Give only the number of lines in the data that contain the word "Samsung".

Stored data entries
- - - -

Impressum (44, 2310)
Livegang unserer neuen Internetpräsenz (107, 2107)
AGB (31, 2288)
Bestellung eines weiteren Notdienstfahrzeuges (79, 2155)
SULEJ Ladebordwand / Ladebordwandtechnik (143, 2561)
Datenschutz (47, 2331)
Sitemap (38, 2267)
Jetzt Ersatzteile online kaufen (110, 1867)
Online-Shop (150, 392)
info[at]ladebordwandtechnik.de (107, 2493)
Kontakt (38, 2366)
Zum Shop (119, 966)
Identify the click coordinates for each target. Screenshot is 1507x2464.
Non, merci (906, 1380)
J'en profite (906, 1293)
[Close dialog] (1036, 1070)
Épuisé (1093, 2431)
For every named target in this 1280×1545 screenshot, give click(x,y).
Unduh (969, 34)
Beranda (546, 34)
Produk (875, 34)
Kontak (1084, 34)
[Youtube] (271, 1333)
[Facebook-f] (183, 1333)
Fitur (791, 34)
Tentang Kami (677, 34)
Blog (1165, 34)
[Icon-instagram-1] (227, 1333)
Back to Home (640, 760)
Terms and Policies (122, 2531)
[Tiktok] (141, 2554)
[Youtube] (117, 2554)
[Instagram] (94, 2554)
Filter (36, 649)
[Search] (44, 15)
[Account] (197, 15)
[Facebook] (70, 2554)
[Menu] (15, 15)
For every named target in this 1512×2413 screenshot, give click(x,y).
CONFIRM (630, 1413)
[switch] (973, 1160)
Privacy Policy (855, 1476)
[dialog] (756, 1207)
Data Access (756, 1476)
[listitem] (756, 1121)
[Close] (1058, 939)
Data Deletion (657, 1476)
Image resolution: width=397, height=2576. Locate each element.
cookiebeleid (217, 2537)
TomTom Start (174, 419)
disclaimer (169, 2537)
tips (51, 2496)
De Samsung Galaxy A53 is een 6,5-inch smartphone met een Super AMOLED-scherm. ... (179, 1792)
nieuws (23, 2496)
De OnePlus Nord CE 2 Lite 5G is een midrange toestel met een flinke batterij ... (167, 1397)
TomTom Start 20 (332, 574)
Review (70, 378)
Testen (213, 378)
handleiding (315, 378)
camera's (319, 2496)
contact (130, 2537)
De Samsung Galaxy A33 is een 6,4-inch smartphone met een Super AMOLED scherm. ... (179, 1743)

- - - -

### Reply to the task
2